Exercise:
Below are the entries; determine how many of their lines contain the string "computer" and give that figure alone.

[Stored data entries]
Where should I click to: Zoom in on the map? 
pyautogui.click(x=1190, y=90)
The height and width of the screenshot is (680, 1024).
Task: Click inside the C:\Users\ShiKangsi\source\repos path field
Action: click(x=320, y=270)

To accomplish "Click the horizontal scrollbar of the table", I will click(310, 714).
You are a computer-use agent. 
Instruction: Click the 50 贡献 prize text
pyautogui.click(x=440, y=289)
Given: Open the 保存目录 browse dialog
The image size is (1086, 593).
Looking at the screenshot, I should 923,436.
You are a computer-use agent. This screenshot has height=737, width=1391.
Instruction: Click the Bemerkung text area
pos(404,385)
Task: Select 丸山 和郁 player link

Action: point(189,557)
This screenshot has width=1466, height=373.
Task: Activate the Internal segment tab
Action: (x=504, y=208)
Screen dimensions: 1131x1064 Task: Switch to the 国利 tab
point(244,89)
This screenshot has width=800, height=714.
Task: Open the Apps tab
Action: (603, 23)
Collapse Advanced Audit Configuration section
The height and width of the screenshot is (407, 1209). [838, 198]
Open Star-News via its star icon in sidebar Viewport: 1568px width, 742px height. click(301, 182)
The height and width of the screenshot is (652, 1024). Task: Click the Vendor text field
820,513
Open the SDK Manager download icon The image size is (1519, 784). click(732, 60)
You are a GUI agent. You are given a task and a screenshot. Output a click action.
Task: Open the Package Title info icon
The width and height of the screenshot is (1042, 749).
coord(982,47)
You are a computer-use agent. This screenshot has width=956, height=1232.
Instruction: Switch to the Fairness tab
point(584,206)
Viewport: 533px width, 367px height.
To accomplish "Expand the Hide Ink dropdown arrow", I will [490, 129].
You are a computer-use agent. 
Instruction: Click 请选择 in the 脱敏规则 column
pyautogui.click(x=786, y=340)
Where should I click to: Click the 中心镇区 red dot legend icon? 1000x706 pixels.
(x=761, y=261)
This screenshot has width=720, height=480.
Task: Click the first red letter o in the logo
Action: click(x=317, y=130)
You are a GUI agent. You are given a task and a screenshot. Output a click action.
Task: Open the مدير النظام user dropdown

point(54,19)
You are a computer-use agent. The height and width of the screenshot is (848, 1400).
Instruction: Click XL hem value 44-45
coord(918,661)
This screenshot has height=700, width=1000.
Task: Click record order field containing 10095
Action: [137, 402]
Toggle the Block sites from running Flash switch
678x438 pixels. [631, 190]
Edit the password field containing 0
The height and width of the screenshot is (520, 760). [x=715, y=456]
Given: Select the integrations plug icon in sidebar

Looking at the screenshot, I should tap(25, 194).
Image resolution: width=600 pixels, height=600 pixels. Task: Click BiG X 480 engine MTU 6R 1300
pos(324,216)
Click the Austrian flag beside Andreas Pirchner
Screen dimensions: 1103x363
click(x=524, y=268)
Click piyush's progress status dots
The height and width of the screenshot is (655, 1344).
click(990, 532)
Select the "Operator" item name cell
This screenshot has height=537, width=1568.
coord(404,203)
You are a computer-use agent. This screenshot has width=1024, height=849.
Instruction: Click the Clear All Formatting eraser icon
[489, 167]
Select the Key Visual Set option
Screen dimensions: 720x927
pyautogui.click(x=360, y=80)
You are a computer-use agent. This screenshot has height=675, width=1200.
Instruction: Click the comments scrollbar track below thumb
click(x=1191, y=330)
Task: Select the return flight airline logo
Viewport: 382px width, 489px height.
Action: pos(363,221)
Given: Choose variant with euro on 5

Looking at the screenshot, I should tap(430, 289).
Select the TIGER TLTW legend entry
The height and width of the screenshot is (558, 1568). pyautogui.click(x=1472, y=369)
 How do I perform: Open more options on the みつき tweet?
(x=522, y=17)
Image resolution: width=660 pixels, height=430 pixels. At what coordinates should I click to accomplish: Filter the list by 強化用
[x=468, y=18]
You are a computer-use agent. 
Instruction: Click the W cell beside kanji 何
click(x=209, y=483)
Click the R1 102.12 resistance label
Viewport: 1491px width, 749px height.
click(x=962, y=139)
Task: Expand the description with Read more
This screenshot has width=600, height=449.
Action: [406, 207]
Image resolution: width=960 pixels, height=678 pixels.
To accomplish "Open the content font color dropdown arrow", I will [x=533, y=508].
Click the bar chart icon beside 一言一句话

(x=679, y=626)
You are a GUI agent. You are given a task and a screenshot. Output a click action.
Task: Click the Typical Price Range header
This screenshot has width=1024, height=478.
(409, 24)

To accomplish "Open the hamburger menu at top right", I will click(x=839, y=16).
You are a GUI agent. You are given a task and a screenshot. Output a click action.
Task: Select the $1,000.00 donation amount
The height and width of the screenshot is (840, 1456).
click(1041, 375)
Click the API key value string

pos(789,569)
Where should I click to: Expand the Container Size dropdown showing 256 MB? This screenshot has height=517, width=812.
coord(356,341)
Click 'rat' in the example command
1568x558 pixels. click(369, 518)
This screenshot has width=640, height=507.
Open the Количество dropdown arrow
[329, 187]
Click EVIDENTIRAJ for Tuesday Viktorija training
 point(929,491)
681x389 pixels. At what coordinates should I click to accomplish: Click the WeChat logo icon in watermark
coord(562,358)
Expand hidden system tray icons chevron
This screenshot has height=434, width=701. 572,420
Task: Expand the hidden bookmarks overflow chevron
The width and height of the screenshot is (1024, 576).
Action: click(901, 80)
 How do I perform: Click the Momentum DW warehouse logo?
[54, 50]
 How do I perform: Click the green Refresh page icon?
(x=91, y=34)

Solution to this task:
8